Text —
────

Macrosaldula scotica is a predatory species of true bug, from the family Saldidae in the order Hemiptera from the western Palearctic.

==Description==
Macrosaldula scotica is notable large species of bug with an unusually lengthy second segment in the antennae, being at least 2.2 times the length of the first segment. The first segment in the antenna and the lower and middle part of the femora have longitudinal black and white stripes. The front pair of wings are largely dark with a few pale spots. There is a sparse covering of short hairs which is more obvious in the anterior part of the body.

==Distribution==
The species is widespread in boreomontane Europe. It occurs in Northern Europe well north of the Arctic Circle and in the British Isles in the North. In the South, they are common especially in the Alps, the Apennines mountains, the Massif Central and the Pyrenees. It is found also in the Caucasus Mountains and the Atlas Mountains of Morocco. In Central Europe it is found in the central uplands and the Alps from 900 to 1800 meters above sea level.

==Habitat and biology==
Macrosaldula scotica is usually recorded running over rocks and boulders along the margins of upland and mountain streams. In Russia it can be found near low-lying rivers.

Like other Saldidae Macrosaldula scotica is a very active predator of smaller insects and other arthropods, very agile on the ground and making jumping flights.

The larvae of Macrosaldula scotica hatch out in June. The adults are active and readily take flight, although they will hide among pebbles on cloudy days. The adults are active from June to October. The adults and larvae can overwinter, it is thought that this species can also overwinter as eggs.

────

Records shown —
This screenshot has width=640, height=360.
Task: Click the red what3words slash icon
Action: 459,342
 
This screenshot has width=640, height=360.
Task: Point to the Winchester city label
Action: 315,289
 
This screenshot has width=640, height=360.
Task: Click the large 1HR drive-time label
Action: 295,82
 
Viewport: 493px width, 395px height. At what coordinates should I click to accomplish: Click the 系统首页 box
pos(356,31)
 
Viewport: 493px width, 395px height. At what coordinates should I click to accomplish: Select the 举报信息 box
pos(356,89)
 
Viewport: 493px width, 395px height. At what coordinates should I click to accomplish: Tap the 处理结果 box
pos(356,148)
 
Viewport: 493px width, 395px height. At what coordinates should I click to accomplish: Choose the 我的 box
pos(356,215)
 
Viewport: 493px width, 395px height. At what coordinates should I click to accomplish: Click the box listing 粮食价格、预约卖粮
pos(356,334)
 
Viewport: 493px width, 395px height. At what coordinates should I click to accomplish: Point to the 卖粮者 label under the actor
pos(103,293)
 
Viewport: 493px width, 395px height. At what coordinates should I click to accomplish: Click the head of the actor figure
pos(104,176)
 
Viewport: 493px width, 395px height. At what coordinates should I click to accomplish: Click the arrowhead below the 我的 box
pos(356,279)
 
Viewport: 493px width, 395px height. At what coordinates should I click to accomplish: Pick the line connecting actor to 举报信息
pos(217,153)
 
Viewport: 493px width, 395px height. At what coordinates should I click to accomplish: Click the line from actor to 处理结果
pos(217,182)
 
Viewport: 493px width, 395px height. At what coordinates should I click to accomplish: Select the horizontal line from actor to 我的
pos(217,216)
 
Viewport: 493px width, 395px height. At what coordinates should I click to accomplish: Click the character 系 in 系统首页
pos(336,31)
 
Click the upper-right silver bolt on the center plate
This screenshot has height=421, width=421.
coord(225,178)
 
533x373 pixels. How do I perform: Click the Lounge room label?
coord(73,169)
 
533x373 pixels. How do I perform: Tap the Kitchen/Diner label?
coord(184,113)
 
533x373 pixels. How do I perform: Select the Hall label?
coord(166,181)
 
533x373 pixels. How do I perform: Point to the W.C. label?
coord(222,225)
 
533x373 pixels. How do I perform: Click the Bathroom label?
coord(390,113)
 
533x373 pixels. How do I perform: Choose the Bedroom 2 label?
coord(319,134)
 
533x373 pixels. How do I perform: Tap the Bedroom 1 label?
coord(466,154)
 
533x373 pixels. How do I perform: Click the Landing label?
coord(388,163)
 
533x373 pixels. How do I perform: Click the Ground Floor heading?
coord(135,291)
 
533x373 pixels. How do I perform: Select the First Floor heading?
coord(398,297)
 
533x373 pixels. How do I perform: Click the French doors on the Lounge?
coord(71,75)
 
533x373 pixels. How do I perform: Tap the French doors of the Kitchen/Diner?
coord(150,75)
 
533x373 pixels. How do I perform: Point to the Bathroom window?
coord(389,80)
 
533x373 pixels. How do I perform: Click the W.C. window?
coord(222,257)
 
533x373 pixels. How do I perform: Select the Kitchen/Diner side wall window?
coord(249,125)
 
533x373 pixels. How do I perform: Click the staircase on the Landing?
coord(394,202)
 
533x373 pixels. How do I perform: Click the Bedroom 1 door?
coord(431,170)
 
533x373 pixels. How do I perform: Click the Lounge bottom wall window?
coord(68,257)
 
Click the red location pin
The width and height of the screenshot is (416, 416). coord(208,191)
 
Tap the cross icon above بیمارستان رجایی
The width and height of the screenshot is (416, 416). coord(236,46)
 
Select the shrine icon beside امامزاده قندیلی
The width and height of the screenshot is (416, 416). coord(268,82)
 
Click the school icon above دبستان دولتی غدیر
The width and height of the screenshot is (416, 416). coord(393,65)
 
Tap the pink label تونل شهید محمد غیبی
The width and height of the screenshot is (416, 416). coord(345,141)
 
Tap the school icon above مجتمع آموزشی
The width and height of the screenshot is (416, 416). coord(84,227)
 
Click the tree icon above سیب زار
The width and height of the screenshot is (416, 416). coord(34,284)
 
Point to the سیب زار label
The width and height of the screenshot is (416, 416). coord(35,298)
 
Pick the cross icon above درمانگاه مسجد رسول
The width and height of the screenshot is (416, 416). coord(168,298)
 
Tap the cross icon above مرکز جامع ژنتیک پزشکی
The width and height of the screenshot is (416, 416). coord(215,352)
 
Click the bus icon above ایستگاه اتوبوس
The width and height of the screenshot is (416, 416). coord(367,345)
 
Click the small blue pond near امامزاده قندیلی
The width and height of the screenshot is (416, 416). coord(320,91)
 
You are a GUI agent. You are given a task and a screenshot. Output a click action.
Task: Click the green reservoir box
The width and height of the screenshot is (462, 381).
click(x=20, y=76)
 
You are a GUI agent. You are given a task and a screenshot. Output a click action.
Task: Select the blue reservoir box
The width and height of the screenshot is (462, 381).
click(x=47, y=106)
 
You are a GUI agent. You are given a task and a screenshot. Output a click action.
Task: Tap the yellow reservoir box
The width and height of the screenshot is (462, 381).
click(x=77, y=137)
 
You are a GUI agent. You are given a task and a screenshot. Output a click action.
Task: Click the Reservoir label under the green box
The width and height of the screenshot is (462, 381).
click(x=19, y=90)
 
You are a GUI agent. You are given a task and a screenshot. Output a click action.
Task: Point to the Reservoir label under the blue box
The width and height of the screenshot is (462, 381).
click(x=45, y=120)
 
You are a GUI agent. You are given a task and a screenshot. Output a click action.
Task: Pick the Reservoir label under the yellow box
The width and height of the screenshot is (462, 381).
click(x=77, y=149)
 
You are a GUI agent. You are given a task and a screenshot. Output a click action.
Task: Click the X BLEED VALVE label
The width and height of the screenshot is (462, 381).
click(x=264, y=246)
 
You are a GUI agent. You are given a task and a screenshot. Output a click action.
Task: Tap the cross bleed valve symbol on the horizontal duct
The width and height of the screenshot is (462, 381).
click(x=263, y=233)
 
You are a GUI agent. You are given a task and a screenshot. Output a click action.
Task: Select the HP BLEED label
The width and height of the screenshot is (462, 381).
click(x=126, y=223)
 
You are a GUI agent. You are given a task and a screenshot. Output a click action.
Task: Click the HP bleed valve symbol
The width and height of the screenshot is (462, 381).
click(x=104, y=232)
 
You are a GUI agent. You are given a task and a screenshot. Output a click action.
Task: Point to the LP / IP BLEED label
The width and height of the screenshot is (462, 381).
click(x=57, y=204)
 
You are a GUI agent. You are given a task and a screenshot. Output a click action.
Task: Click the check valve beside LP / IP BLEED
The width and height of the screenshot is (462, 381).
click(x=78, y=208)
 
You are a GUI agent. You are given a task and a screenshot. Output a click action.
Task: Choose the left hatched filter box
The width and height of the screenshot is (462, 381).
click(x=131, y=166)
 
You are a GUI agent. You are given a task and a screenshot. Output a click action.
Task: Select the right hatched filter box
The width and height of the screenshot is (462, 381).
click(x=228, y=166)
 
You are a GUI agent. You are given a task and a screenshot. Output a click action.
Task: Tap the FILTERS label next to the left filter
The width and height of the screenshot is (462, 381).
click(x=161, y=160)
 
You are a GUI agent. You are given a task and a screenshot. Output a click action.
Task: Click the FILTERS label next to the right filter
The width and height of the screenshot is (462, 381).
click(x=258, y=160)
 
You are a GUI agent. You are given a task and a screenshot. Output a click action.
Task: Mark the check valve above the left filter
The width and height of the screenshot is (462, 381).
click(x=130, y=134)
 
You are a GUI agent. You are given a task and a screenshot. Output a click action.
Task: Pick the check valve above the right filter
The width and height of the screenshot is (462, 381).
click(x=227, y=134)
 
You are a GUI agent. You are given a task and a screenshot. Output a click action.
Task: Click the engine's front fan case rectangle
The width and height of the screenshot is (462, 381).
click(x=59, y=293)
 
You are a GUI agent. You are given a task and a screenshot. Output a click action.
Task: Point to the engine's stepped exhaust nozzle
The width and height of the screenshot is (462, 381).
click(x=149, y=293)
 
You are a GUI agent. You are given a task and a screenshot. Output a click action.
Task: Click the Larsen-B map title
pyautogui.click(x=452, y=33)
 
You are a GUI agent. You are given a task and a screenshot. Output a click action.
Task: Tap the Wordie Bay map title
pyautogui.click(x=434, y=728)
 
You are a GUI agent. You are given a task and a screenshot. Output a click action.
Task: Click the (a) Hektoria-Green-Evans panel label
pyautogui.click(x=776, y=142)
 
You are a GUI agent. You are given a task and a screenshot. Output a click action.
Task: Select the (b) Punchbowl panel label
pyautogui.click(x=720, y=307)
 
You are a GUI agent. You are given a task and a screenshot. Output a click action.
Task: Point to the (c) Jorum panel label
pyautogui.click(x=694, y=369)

────

Activity — According to the text about Macrosaldula scotica, in which months are the adults active? The data has no connection to the text about Macrosaldula scotica.

Written reply — From June to October.